§ **Exercise description**: Rewrite each line of the data below as a numbered list, leaving out any blank lines.

>> begin

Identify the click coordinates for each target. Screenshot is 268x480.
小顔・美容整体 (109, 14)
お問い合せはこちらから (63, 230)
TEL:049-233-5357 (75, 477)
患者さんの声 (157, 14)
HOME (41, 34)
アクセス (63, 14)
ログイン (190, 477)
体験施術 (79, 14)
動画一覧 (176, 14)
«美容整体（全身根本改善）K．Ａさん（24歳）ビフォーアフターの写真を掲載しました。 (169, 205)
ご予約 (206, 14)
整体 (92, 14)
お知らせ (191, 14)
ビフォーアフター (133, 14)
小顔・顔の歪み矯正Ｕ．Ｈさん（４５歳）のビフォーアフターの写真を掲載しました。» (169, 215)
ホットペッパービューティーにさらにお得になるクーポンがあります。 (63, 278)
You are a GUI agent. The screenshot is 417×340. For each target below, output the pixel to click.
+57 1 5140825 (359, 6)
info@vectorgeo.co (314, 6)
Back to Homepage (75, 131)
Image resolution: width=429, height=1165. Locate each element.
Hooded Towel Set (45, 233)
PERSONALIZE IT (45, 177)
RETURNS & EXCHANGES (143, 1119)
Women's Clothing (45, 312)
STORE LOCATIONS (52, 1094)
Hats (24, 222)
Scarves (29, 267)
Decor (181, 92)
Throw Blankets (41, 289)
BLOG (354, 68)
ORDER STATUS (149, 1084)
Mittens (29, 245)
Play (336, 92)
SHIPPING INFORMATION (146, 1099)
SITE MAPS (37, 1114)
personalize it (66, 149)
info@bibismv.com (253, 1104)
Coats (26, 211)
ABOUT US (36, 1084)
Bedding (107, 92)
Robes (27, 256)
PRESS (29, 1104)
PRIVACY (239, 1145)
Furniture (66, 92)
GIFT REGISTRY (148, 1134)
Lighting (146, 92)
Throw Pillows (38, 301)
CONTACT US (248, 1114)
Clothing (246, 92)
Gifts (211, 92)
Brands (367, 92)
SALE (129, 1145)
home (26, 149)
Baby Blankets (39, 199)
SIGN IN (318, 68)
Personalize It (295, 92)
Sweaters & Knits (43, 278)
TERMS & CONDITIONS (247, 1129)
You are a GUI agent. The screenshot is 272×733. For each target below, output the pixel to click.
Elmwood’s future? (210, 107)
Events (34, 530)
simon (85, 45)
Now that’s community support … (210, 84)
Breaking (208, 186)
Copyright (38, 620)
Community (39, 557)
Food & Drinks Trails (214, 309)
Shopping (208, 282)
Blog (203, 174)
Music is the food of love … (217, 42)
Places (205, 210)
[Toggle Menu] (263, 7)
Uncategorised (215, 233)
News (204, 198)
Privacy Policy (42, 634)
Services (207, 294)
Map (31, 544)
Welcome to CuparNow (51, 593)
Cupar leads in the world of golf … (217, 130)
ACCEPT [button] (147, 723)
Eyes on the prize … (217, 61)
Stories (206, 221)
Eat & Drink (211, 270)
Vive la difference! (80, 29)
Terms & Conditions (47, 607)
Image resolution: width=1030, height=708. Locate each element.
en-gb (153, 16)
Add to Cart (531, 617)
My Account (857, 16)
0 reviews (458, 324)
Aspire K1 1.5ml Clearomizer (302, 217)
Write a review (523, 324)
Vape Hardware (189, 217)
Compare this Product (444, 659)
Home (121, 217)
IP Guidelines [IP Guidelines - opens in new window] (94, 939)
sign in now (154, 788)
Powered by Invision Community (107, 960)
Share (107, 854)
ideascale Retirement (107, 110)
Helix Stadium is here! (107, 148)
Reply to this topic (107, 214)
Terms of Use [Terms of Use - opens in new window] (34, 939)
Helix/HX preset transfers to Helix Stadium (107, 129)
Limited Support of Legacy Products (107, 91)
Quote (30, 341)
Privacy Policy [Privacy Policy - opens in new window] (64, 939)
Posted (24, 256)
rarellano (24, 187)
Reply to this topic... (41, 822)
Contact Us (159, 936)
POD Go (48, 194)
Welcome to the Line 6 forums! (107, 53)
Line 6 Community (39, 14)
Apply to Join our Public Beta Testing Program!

>> end

§ **Completed task**:
1. Identify the click coordinates for each target. Screenshot is 268x480.
2. 小顔・美容整体 (109, 14)
3. お問い合せはこちらから (63, 230)
4. TEL:049-233-5357 (75, 477)
5. 患者さんの声 (157, 14)
6. HOME (41, 34)
7. アクセス (63, 14)
8. ログイン (190, 477)
9. 体験施術 (79, 14)
10. 動画一覧 (176, 14)
11. «美容整体（全身根本改善）K．Ａさん（24歳）ビフォーアフターの写真を掲載しました。 (169, 205)
12. ご予約 (206, 14)
13. 整体 (92, 14)
14. お知らせ (191, 14)
15. ビフォーアフター (133, 14)
16. 小顔・顔の歪み矯正Ｕ．Ｈさん（４５歳）のビフォーアフターの写真を掲載しました。» (169, 215)
17. ホットペッパービューティーにさらにお得になるクーポンがあります。 (63, 278)
18. You are a GUI agent. The screenshot is 417×340. For each target below, output the pixel to click.
19. +57 1 5140825 (359, 6)
20. info@vectorgeo.co (314, 6)
21. Back to Homepage (75, 131)
22. Image resolution: width=429, height=1165. Locate each element.
23. Hooded Towel Set (45, 233)
24. PERSONALIZE IT (45, 177)
25. RETURNS & EXCHANGES (143, 1119)
26. Women's Clothing (45, 312)
27. STORE LOCATIONS (52, 1094)
28. Hats (24, 222)
29. Scarves (29, 267)
30. Decor (181, 92)
31. Throw Blankets (41, 289)
32. BLOG (354, 68)
33. ORDER STATUS (149, 1084)
34. Mittens (29, 245)
35. Play (336, 92)
36. SHIPPING INFORMATION (146, 1099)
37. SITE MAPS (37, 1114)
38. personalize it (66, 149)
39. info@bibismv.com (253, 1104)
40. Coats (26, 211)
41. ABOUT US (36, 1084)
42. Bedding (107, 92)
43. Robes (27, 256)
44. PRESS (29, 1104)
45. PRIVACY (239, 1145)
46. Furniture (66, 92)
47. GIFT REGISTRY (148, 1134)
48. Lighting (146, 92)
49. Throw Pillows (38, 301)
50. CONTACT US (248, 1114)
51. Clothing (246, 92)
52. Gifts (211, 92)
53. Brands (367, 92)
54. SALE (129, 1145)
55. home (26, 149)
56. Baby Blankets (39, 199)
57. SIGN IN (318, 68)
58. Personalize It (295, 92)
59. Sweaters & Knits (43, 278)
60. TERMS & CONDITIONS (247, 1129)
61. You are a GUI agent. The screenshot is 272×733. For each target below, output the pixel to click.
62. Elmwood’s future? (210, 107)
63. Events (34, 530)
64. simon (85, 45)
65. Now that’s community support … (210, 84)
66. Breaking (208, 186)
67. Copyright (38, 620)
68. Community (39, 557)
69. Food & Drinks Trails (214, 309)
70. Shopping (208, 282)
71. Blog (203, 174)
72. Music is the food of love … (217, 42)
73. Places (205, 210)
74. [Toggle Menu] (263, 7)
75. Uncategorised (215, 233)
76. News (204, 198)
77. Privacy Policy (42, 634)
78. Services (207, 294)
79. Map (31, 544)
80. Welcome to CuparNow (51, 593)
81. Cupar leads in the world of golf … (217, 130)
82. ACCEPT [button] (147, 723)
83. Eyes on the prize … (217, 61)
84. Stories (206, 221)
85. Eat & Drink (211, 270)
86. Vive la difference! (80, 29)
87. Terms & Conditions (47, 607)
88. Image resolution: width=1030, height=708. Locate each element.
89. en-gb (153, 16)
90. Add to Cart (531, 617)
91. My Account (857, 16)
92. 0 reviews (458, 324)
93. Aspire K1 1.5ml Clearomizer (302, 217)
94. Write a review (523, 324)
95. Vape Hardware (189, 217)
96. Compare this Product (444, 659)
97. Home (121, 217)
98. IP Guidelines [IP Guidelines - opens in new window] (94, 939)
99. sign in now (154, 788)
100. Powered by Invision Community (107, 960)
101. Share (107, 854)
102. ideascale Retirement (107, 110)
103. Helix Stadium is here! (107, 148)
104. Reply to this topic (107, 214)
105. Terms of Use [Terms of Use - opens in new window] (34, 939)
106. Helix/HX preset transfers to Helix Stadium (107, 129)
107. Limited Support of Legacy Products (107, 91)
108. Quote (30, 341)
109. Privacy Policy [Privacy Policy - opens in new window] (64, 939)
110. Posted (24, 256)
111. rarellano (24, 187)
112. Reply to this topic... (41, 822)
113. Contact Us (159, 936)
114. POD Go (48, 194)
115. Welcome to the Line 6 forums! (107, 53)
116. Line 6 Community (39, 14)
117. Apply to Join our Public Beta Testing Program!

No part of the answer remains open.